### Task brief
Your copy should hold exactly the lines from the one containing "You are a GUI" through the last line of the entries, and no pictures.

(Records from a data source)
- Opening Delimiter -

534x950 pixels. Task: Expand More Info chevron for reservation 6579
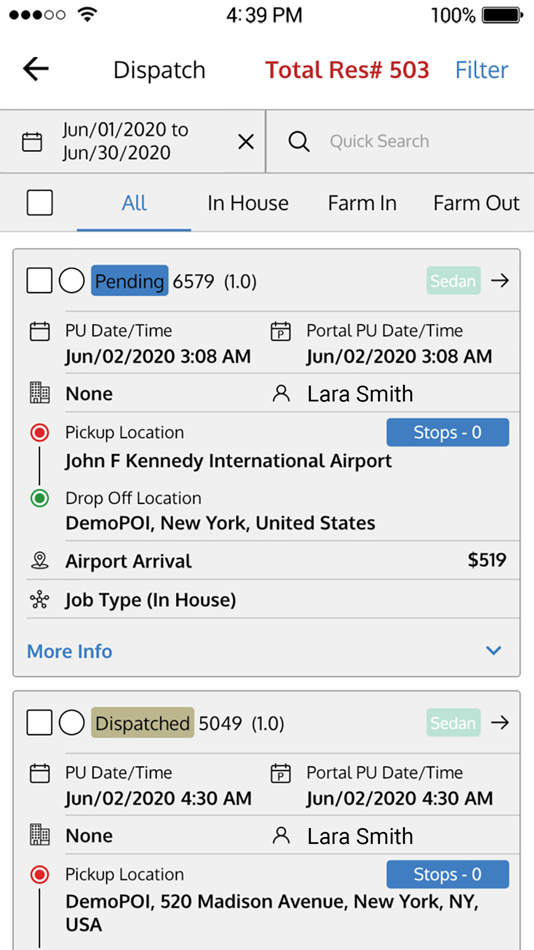click(x=494, y=651)
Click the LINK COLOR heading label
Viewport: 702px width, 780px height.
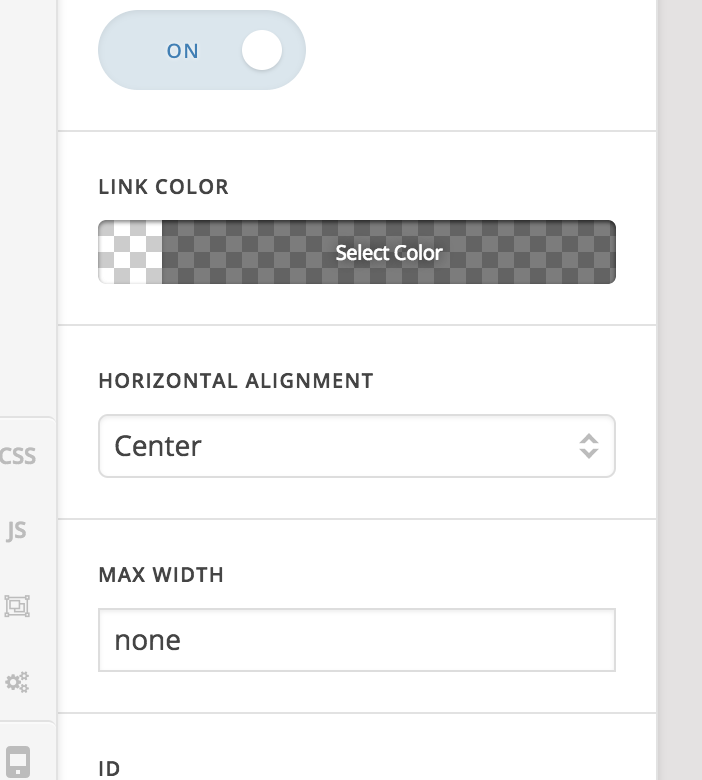coord(163,187)
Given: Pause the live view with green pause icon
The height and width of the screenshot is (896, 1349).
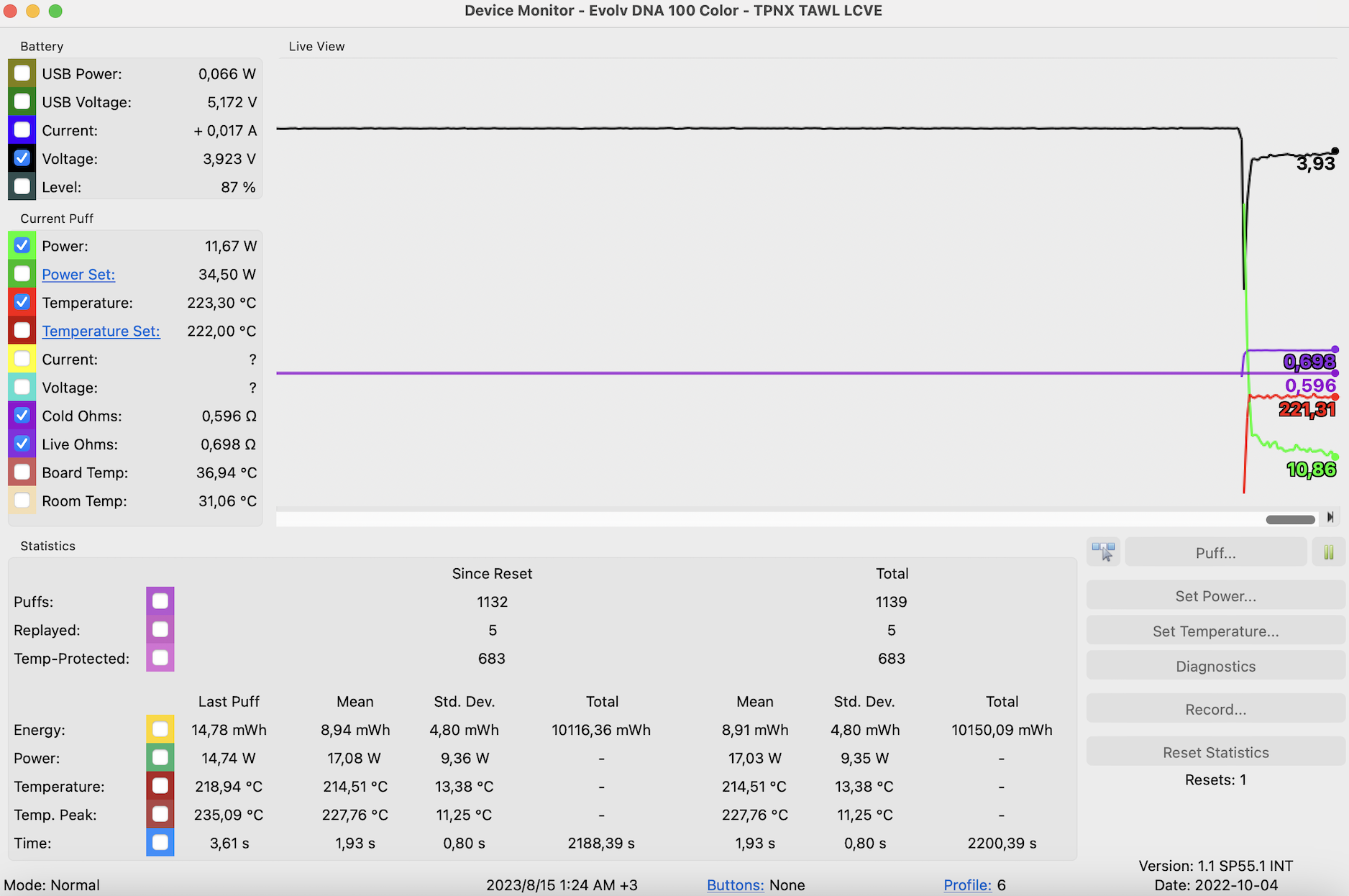Looking at the screenshot, I should pyautogui.click(x=1328, y=552).
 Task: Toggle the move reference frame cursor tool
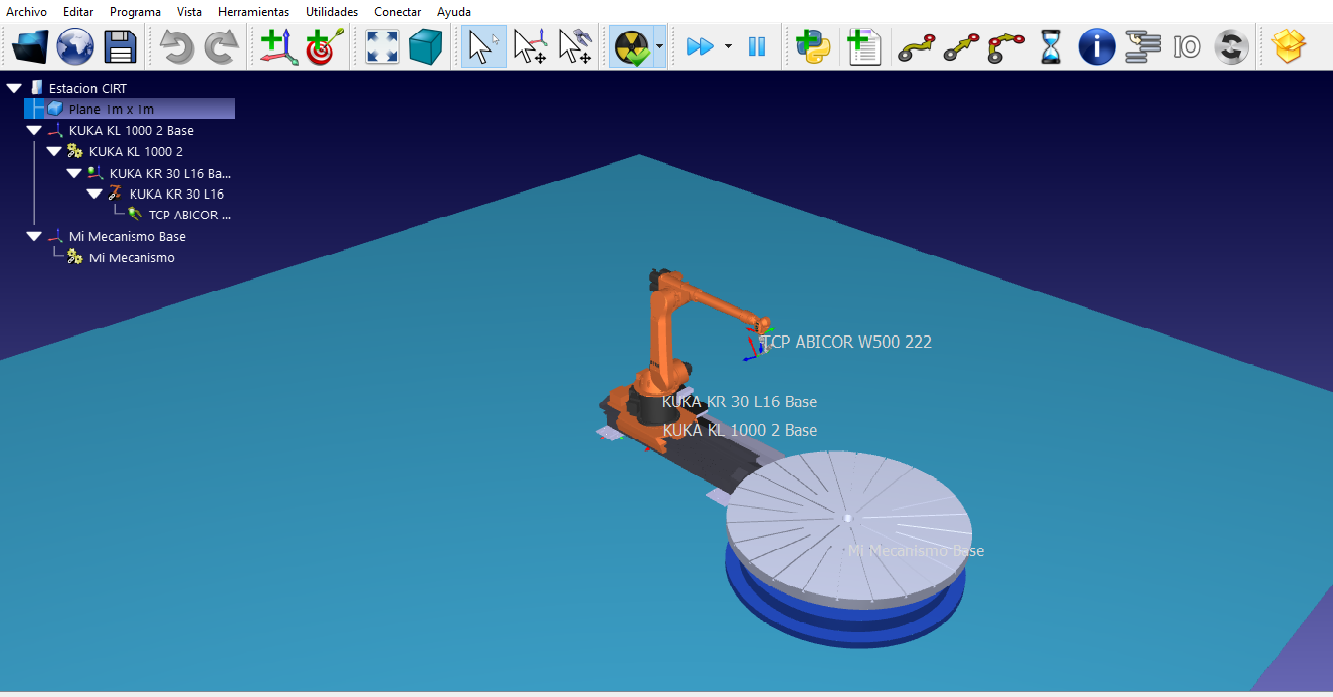point(529,47)
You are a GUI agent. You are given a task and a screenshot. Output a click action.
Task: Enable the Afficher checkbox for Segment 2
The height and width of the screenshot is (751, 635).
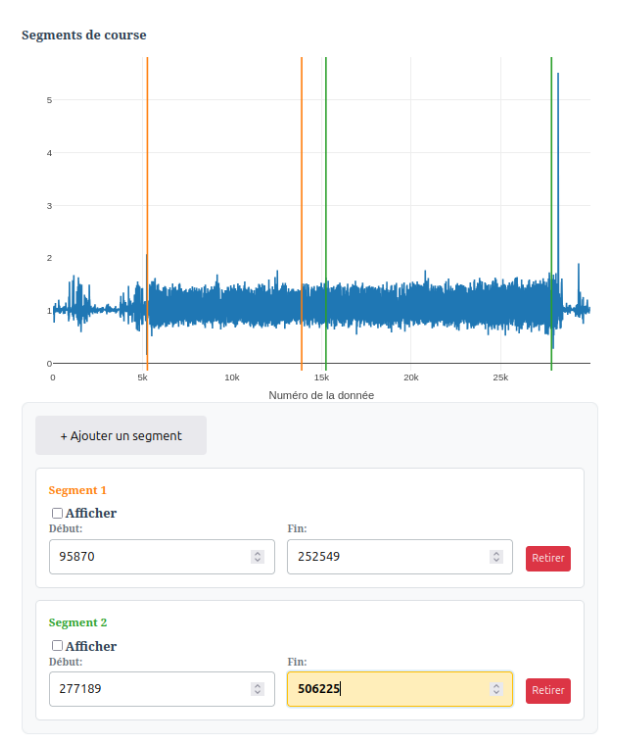(x=57, y=646)
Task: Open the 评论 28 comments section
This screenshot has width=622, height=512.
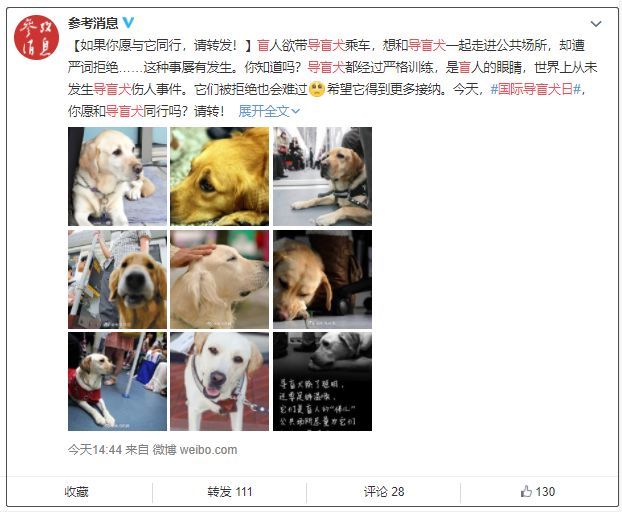Action: (384, 492)
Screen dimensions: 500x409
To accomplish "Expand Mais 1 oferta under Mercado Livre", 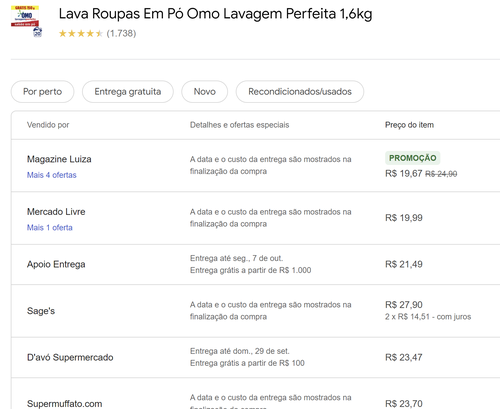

- Closing Delimiter -

### Response to this task
You are a GUI agent. You are given a task and a screenshot. Output a click action.
Task: Enable the Afficher checkbox for Segment 2
The height and width of the screenshot is (751, 635).
(x=57, y=646)
Task: Open the 评论 28 comments section
This screenshot has width=622, height=512.
Action: (384, 492)
Screen dimensions: 500x409
To accomplish "Expand Mais 1 oferta under Mercado Livre", 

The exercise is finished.